Input data:
◆ ◆ ◆ ◆ ◆

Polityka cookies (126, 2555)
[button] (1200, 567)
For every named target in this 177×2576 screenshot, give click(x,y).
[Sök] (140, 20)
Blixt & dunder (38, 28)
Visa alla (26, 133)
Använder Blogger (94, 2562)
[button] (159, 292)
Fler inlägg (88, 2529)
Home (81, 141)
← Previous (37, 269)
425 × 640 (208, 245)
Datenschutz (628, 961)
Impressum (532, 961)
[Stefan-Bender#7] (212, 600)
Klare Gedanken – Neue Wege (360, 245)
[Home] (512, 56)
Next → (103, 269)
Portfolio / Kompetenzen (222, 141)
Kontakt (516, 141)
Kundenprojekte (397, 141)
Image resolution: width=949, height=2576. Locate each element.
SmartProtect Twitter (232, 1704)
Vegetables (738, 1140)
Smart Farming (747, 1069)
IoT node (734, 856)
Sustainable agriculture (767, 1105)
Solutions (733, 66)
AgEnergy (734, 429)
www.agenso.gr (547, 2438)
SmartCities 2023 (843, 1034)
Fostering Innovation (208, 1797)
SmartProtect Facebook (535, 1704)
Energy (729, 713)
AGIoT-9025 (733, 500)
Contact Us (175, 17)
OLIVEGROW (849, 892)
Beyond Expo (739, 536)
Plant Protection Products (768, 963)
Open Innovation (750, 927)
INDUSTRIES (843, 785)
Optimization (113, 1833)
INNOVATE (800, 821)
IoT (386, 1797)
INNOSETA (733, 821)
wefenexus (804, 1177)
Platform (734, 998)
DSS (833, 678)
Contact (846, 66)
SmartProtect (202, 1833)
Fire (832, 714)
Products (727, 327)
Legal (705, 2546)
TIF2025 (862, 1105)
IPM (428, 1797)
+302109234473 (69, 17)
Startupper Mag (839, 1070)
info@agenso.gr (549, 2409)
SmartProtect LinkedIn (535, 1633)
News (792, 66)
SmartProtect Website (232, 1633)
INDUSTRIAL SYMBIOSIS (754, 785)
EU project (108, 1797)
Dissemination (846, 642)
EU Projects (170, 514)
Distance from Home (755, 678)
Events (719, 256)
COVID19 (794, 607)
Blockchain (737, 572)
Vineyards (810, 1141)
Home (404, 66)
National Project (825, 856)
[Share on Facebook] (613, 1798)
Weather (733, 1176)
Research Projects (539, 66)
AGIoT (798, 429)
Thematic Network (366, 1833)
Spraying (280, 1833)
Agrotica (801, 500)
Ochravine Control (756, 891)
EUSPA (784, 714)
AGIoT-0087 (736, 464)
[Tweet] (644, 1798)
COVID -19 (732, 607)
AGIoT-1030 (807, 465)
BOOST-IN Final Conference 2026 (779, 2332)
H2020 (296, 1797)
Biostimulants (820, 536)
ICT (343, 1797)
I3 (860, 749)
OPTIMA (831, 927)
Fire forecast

◆ ◆ ◆ ◆ ◆

Problem statement:
Beginning with the line that holds "Blockchain (737, 572)" and ending with the last line of the data, copy each line exactly and add nothing.

Exercise result:
Blockchain (737, 572)
Vineyards (810, 1141)
Home (404, 66)
National Project (825, 856)
[Share on Facebook] (613, 1798)
Weather (733, 1176)
Research Projects (539, 66)
AGIoT (798, 429)
Thematic Network (366, 1833)
Spraying (280, 1833)
Agrotica (801, 500)
Ochravine Control (756, 891)
EUSPA (784, 714)
AGIoT-0087 (736, 464)
[Tweet] (644, 1798)
COVID -19 (732, 607)
AGIoT-1030 (807, 465)
BOOST-IN Final Conference 2026 (779, 2332)
H2020 (296, 1797)
Biostimulants (820, 536)
ICT (343, 1797)
I3 (860, 749)
OPTIMA (831, 927)
Fire forecast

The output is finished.